Readers with some long memories will recall how in 1998 there was a ghastly accident that led to the loss of lives of some 300 people on the railway track beyond Dodoma to the sloping plateau towards Tabora. It was also a restive environment where workers’ unions were at loggerheads with the third phase government on a whole host of things, partly having to do with scheduled privatization and how workers’ welfare would be sorted out. None of these issues was ever really clarified - as such explanation wouldn’t serve much of a purpose.

It is hard to see what is the difference between that situation and the present environment or incident, except that there is no privatization going on, nor indeed are there cut-throat issues of workers’ welfare at TRC. Instead, there are two situations mirrored in this incident, where on the one hand Tanzania is building a highly modern speed train railway line, and then it demonstrated surprising levels of incompetence in maintaining its old fashioned steam engine railway line. How far does it translate into capacity for running a modern railway system, at present?

These are questions for which there are no simple answers, as during the earlier period those in government and a section of academia and especially foreign think tanks had a simple answer to all this: privatization.
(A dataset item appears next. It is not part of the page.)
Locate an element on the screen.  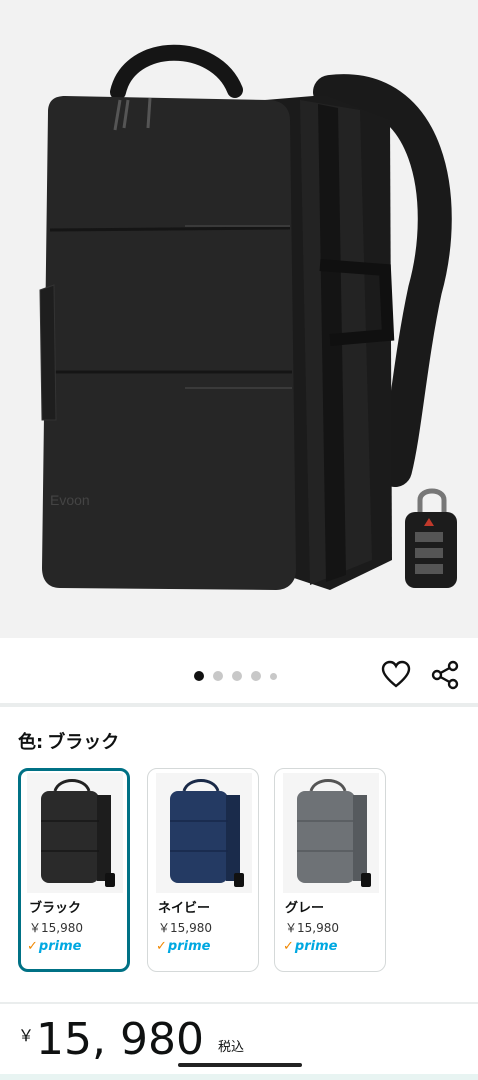
swatch-black: ブラック ￥15,980 ✓prime is located at coordinates (74, 870).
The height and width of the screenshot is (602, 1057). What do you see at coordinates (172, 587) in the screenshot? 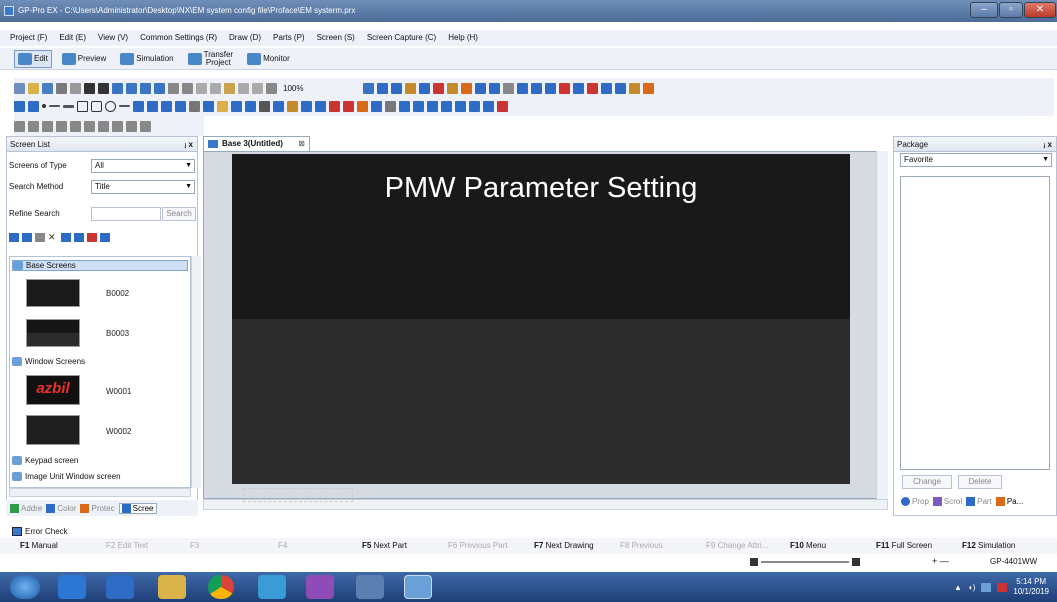
I see `file-explorer-icon` at bounding box center [172, 587].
There is however plenty of evidence as well that in advanced countries some huge accidents were explained from excessive deregulation, lack of peer review on what a company is doing. It would appear that there is a similar climate here as TRC isn’t regulated by anyone but itself, and the worst it can suffer is to lose its chief executive and get another.

At the time that the liberalization and privatization approach to reform was ditched, gradually during the third phase and more emphatically during the fourth phase and its being a non-issue at present, another view came up. The World Bank, which is often wrongly criticized as a privatization champion whereas some its top economists have battled it stridently, in office and well beyond their terms of office, came up with the capacity building strategy. We could measure TRC way of handling operations by that precept, but even in 1998 total communications failure was something difficult to comprehend, but a repeat 22 years later is even stranger.

There is an expression about the need for special solutions for special problems, and perhaps there is something of that sort here. It will be up to top levels of the government in the relevant ministry and other think tanks or advisory bodies to figure out if the same management that has a trolley car colliding with a service train can run a rapid train network. There ought to be clear answers on that matter.